In Cina e altrove, quando oggi si parla di rivoluzione cinese, non si pensa più a quella culturale di Mao ma alla rivoluzione economica che ha proiettato la nazione più popolata del mondo al ruolo di gigante dell’economia planetaria, capace di influenzare, nel bene e nel male, anche l’andamento del Pil di paesi dislocati su altri continenti. Una capacità produttiva che ha generato una disponibilità di capitali che, tra l’altro, ha reso la Cina il primo mercato mondiale dell’automobile.
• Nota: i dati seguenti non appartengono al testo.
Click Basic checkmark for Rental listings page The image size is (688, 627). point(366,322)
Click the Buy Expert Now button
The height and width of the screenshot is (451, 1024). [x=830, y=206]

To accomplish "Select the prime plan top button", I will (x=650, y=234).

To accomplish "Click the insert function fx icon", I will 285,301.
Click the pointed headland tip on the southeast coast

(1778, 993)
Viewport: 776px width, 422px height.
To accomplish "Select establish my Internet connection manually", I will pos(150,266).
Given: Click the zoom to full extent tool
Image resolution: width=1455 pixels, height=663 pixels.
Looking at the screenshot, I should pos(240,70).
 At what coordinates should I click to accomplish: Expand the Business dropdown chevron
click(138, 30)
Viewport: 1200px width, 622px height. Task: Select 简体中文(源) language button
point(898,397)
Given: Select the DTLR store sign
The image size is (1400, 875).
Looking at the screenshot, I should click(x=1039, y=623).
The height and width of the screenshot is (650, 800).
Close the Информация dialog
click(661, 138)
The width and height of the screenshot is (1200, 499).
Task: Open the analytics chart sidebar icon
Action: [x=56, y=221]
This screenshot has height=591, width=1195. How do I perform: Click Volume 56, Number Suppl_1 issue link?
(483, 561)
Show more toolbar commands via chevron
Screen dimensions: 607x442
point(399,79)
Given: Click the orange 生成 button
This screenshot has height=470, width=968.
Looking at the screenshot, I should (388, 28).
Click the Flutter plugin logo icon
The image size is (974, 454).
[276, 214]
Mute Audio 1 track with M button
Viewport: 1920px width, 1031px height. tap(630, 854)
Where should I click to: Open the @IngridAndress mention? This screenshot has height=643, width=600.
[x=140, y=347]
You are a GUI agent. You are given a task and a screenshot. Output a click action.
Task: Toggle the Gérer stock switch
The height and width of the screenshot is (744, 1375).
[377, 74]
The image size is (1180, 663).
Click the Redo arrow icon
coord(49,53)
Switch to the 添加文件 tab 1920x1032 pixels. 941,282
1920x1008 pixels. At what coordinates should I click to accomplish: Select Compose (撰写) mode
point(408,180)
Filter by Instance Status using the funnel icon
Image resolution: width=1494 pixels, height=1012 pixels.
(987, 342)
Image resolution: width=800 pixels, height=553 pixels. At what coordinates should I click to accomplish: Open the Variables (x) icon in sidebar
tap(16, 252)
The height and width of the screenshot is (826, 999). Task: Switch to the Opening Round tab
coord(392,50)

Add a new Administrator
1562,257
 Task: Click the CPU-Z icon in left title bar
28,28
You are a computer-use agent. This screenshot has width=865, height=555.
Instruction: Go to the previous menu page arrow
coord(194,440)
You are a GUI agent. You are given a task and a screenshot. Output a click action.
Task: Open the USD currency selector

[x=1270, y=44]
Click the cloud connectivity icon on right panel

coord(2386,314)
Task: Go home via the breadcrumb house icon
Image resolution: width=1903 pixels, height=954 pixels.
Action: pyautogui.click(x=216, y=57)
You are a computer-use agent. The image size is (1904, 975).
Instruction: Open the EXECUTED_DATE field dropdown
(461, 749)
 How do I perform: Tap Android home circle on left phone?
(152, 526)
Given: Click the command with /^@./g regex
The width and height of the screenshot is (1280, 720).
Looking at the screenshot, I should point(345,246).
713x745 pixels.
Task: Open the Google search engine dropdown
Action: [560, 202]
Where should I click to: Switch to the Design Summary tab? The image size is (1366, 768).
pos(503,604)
Dagli imprenditori più facoltosi fino ai gradini intermedi della popolazione locale, l’acquisto dell’auto è diventato una necessità e un vanto, un riflesso del mutamento dei tempi che ricorda, su scala più ampia, il senso dell’acquisto dell’automobile nell’Italia della ripresa economica. Una ventata di occidente che ha colpito i nuovi ricchi che, amanti del bello e del lusso, hanno alleggerito i loro portafogli facendo sorridere i conti di Ferrari, Mercedes e Bmw come di altri brand del lusso. Brand che ora stanno subendo qualche contraccolpo (come in altri settori merceologici) a causa del rallentamento dell’economia cinese e della stretta governativa sula corruzione.

Per certi versi, la stessa dinamica di orientamento ad ovest si sta replicando nel mondo del calcio “rosso”. Incredibile a dirsi per un paese che per vent’anni non è stato iscritto alla Fifa (1958-1979) e che ha all’attivo una sola partecipazione alla fase finale dei Mondiali (l’edizione 2002 nippo-coreana, quando raccolse tre sconfitte senza segnare nemmeno una rete).

Per chi segue le notizie di calciomercato, non è una novità l’approdo nel campionato cinese di giocatori fino a poco tempo fa protagonisti in Champions League: Lavezzi, Gervinho, Jackson Martinez, Ramires sono figurine dell’album Panini (ammesso che esista qualcosa di analogo a Pechino e dintorni) che si affiancano a quelle di altri calciatori del calibro di Guarin, Demba Ba e una nutrita serie di brasiliani, tra i quali spicca Diego Tardelli.

La disponibilità di capitali investiti da sponsor e proprietari di club (170 milioni di euro solo nell’ultima sessione di calciomercato) sta elevando velocemente il valore tecnico del campionato, a livelli inimmaginabili fino a poco tempo fa. Non è solo l’amore per il bello che spinge i paperoni cinesi a spendere per il best in class che si può acquistare al calciomercato come in un salone di automobili.

L’egida di un presidente come Xi Jinping, appassionato di calcio al punto che lo scorso ottobre è stato ospitato dal Manchester City per studiarne la struttura societaria e gli investimenti nel settore giovanile, nasconde l’intenzione di far crescere il movimento e portarlo finalmente ad avere una nazionale che possa partecipare ai Mondiali con chanches di competitività. Per portare, anche nel mondo del calcio, la Cina ad essere protagonista a livello planetario.

Al di là, comunque, delle intenzioni politiche, per i figli di Mao più facoltosi possedere una squadra di calcio risponde alle stesse esigenze che li spingono a comprare un’auto di lusso: esternare uno status symbol, godere di un bene e divertirsi. Un Gervinho o una Ferrari? Entrambi, please.